Le centre du monde n’existe pas. C’est une pure invention, une idée fausse que les cartes géographiques propagent de classe en classe, de programmes scolaires en réformes académiques, et que l’on accepte sans broncher, car nous avons besoin d’évidences pour tenir debout. Une carte n’a pas de centre, elle n’a qu’un point de vue, et son point de vue détermine précisément ce que l’on peut penser ou pas. La carte est un mensonge, un mensonge utile, mais un mensonge néanmoins. Il est évident, avec un peu de recul, avec la sagesse du satellite en orbite géostationnaire, que le monde, par définition, n’a pas d’autres centres que celui qui nous arrange à un instant t.

Le parfum de café qui émane de la cuisine parvient à me convaincre qu’il est temps de me lever. Je ramasse en passant dans l’entrée le courrier de la veille. Les titres des journaux m’ânonnent ce que je devais penser hier. Hier me semble loin, demain aussi. J’attrape une tasse, l’avale à moitié, puis retourne me coucher. Je ferme les yeux, et le monde se dissout à nouveau.

Elle est importante, cette idée que le monde n’a pas de centre, car du fond de mon lit, elle est complètement contre-intuitive. Vue d’ici, la réalité s’offre à moi comme une série de cercles concentriques dont je suis à la fois le juste milieu et en plein mille. Il y a le ici, à portée de main, avec l’importante dose de familiarité qui infuse des objets et des personnes dont je connais à la fois le nom et l’histoire. Il y a le bâtiment qui abrite le visage des voisins. Il y a la ville qui me sert de foyer, et au-delà, la région dont je viens, le pays où je vis, et le reste du monde, le proche que je peux placer sur la carte, et le lointain exotique aux allures de terres inconnues.

Je peux ainsi dessiner la carte de ma vie, le plan précis des espaces que je traverse, les relations aux gens que j’aime, le bilan des biens que je possède et le tableau de mes dettes, mes grandes résolutions et mes petits arrangements. Mais la cartographie est un blasphème, et le cartographe un dieu apocryphe qui tente de reproduire la création. Quelle que soit sa forme, la carte n’échappe pas au fait qu’elle soit bornée. La carte est d’abord et avant tout à notre image, le fruit de la projection d’une pensée centrée sur elle-même, et donc par définition, irrémédiablement biaisée.

L’idée du cercle et l’idée du centre sont consubstantielles à notre perception. Du fait du mode de fonctionnement de notre conscience, la découverte de la géométrie euclidienne était absolument inéluctable. Nous sommes des machines ancrées dans le local, le proche, le présent. Toute notre mécanique nous pousse à raisonner le tout à partir de la fraction qui nous est donnée. Et pourtant, ce n’est pas ainsi que la réalité fonctionne, car le centre du monde n’existe pas. S’il n’y a pas de centre, il n’y a pas de cercle, et donc pas de proche ni de périphérique. Dulia, Uttarkashi, Kologriv, Mézilles, Kangaamiut, Tostado, Batua, Hilo, tous ces lieux sont légitimes, tous ces endroits sont les centres du monde du moment qu’on le décide.

Je rouvre les yeux. Deux heures se sont volatilisées.
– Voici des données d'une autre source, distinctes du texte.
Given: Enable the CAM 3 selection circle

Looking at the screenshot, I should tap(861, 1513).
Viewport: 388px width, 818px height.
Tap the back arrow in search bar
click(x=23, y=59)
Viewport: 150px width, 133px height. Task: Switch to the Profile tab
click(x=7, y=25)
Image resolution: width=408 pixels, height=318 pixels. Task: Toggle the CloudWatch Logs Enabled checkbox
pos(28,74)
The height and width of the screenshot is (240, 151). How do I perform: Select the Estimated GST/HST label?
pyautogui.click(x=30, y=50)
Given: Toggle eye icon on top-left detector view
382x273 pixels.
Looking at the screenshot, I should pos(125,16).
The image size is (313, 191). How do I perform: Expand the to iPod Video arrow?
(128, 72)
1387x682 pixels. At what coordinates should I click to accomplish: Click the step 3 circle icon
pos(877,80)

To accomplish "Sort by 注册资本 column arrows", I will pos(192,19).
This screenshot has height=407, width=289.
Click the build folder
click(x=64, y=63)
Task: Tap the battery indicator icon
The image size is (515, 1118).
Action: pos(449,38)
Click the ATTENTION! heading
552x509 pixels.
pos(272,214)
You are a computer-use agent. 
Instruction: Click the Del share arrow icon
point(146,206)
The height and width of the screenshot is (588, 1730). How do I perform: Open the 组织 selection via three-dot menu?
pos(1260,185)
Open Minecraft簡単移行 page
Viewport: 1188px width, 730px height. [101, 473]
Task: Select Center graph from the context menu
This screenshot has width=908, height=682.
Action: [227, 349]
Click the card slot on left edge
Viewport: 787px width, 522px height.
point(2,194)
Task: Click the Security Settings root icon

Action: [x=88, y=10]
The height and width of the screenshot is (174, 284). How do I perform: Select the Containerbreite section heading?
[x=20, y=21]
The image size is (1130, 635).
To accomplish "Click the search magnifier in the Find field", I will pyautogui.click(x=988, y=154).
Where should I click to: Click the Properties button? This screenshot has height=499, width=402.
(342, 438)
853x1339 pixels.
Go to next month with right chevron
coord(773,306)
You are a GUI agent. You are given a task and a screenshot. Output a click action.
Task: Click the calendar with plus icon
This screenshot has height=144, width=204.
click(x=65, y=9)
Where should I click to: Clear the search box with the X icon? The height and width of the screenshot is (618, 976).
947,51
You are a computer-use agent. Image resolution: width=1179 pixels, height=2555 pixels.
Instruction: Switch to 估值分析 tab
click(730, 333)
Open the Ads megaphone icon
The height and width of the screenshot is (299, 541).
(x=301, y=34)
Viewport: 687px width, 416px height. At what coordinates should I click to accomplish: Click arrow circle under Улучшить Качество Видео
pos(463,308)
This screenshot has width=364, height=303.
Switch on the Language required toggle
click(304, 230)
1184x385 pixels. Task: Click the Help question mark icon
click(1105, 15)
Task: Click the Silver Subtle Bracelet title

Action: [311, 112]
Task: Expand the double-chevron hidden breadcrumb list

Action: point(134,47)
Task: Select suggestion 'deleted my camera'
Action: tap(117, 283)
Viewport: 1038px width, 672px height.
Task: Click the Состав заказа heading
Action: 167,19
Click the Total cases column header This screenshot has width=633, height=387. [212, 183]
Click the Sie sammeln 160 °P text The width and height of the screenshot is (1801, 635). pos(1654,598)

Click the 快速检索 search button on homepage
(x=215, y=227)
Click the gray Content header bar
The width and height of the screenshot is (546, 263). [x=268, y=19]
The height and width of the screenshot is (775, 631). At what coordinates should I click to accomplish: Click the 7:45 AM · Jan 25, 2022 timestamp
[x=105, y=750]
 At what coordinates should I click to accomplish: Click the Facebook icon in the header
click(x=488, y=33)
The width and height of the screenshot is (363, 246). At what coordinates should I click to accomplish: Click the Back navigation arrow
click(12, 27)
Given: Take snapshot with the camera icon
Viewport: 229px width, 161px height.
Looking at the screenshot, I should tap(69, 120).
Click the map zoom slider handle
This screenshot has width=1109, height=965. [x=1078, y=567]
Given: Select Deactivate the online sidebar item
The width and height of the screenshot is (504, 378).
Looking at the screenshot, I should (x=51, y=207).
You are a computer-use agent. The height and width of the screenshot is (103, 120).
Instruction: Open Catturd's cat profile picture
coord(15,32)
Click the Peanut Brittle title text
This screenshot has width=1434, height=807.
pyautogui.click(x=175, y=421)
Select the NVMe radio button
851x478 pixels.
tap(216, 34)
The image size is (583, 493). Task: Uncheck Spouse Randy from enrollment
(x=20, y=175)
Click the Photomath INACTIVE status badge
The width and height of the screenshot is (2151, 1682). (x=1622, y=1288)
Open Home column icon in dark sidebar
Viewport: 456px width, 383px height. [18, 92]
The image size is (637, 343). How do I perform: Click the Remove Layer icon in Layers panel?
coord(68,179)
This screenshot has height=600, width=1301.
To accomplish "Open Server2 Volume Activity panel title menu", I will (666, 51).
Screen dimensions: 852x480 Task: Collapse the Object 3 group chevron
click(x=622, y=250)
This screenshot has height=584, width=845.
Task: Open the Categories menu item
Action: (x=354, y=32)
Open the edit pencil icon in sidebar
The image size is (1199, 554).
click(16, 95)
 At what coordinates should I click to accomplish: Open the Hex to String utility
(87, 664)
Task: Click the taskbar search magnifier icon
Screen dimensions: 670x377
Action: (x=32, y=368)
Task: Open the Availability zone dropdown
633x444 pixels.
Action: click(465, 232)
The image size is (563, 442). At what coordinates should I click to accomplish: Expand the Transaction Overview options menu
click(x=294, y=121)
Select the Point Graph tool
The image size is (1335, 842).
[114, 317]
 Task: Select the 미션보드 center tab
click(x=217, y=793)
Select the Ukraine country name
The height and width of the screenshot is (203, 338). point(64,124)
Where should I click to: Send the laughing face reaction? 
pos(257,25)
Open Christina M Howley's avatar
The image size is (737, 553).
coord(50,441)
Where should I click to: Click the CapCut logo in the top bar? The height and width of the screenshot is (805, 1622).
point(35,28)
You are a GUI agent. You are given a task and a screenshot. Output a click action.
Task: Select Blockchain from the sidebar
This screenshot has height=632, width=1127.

Je me demande ce que pense au même moment le vendeur de fruits ambulants au marché de Marrakech et le lycéen coréen en plein cours du soir. À Buenaventura, il est quatre heures du matin, et une prostituée panaméenne se demande ce qu’elle va manger demain. Une babouchka russe se désole que le soleil se couche aussi tôt, tandis qu’à quelques milliers de kilomètres de là, un évangéliste namibien s’apprête à entamer la messe. Sous des décombres, les sauveteurs japonais sauvent une enfant miraculée du séisme, tandis qu’à Gaza, personne ne vient sauver la même enfant, preuve que si les miracles existent, ils ne sont pas uniformément distribués.

J’attrape le vertige à force de voler si loin. Huit milliards de centre du monde, une infinité de circonstances, et tout autant de réalités qui se touchent, se recouvrent, s’assemblent, se détruisent, se multiplient. Je me demande à quoi ressemble un cercle avec huit milliards de centres. Je préfère ne pas y penser. Je me relève un peu. Le café est froid, mais sur la table basse, une mangue est apparue. Mon reflet dans le miroir a un air ensommeillé, et sur sa joue droite, une trace de rouge à lèvres et quelques paillettes dorées.